The election of Arkansas Gov. Bill Clinton as President appears to have put the municipal bond market in the proverbial catbird seat.

The market is salivating at the prospect that the new President's economic program will increase both the supply and demand for tax-exempt bonds.

As a governor who has relied heavily on municipal bonds to spur development and as a member of the Anthony Public Finance Commission, which was founded to get relief from the 1986 bond curbs, Clinton is almost certain to support easing many of those curbs so that states and localities can issue more bonds to help rebuild the nation's infrastructure.

At the same time, Clinton is likely to propose raising taxes on people earning over $200,000 a year - a move that will boost the demand for bonds.

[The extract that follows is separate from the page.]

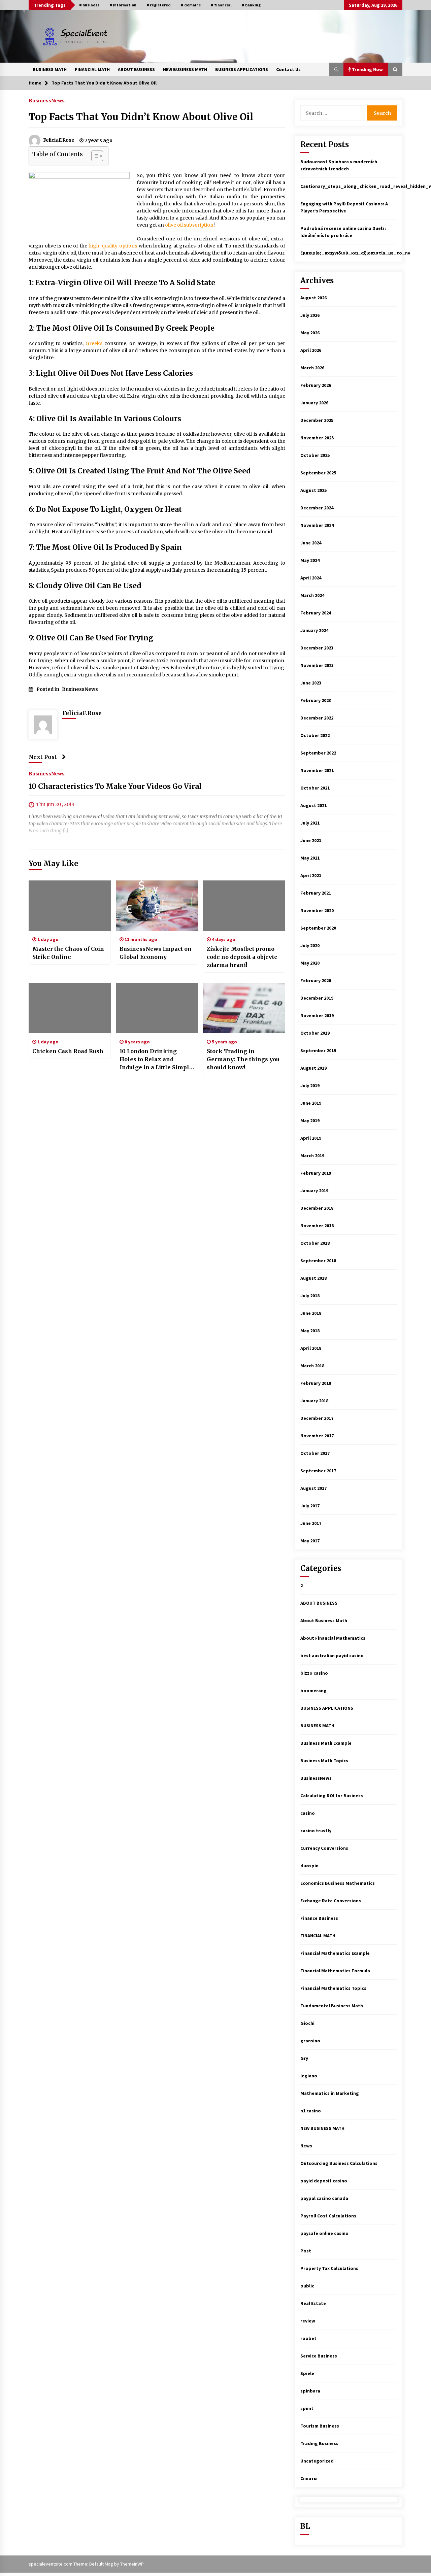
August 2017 (313, 1488)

But the market's excitement may be premature.

Here's why: Clinton promised, if elected, to put the nation's economy back on track as quickly as possible.

But he faces a dilemma. He needs to reinvigorate the economy and provide new jobs. However, he can't risk harming prospects for term growth by proposing an overly expensive recovery plan that will further escalate the nation's record deficit and rile nervous financial markets.

That limits his options, especially the amount he can pour into a recovery package.

Up to a point, that bodes well for municipals. It costs less to ease the bond curbs to make it easier for states and localities to leverage the federal funds they get than it does to buy the same amount of infrastructure with outright grants.

But the cost of easing the curbs does add up and may take longer to do on a limited budget than the market expects.

That became particularly clear after President Bush vetoed the urban aid tax bill last week that contained numerous provisions helping municipals. Those included extensions in the use of mortgage bonds, small-issue industrial development bonds, and the low-income housing credit; an increase in the supply of bank-eligible debt; ending the $150 million limit on the outstanding debt of 501 (c)(3) entities; and several provisions simplifying the use of bonds.

Next year Congress will have put those items back into its 1993 tax bill. But that means there will be less money for quick action on other proposals that some have advocated, such as expanding the state volume caps or easing curbs on government-mandated environmental projects that also benefit private firms.

Clinton's strong support for bonds and his incoming administration's emphasis on rebuilding infrastructure certainly should be the dawn of a new day for the municipal market.

But the market must be patient because it may take longer for municipals to reach high noon than some expect.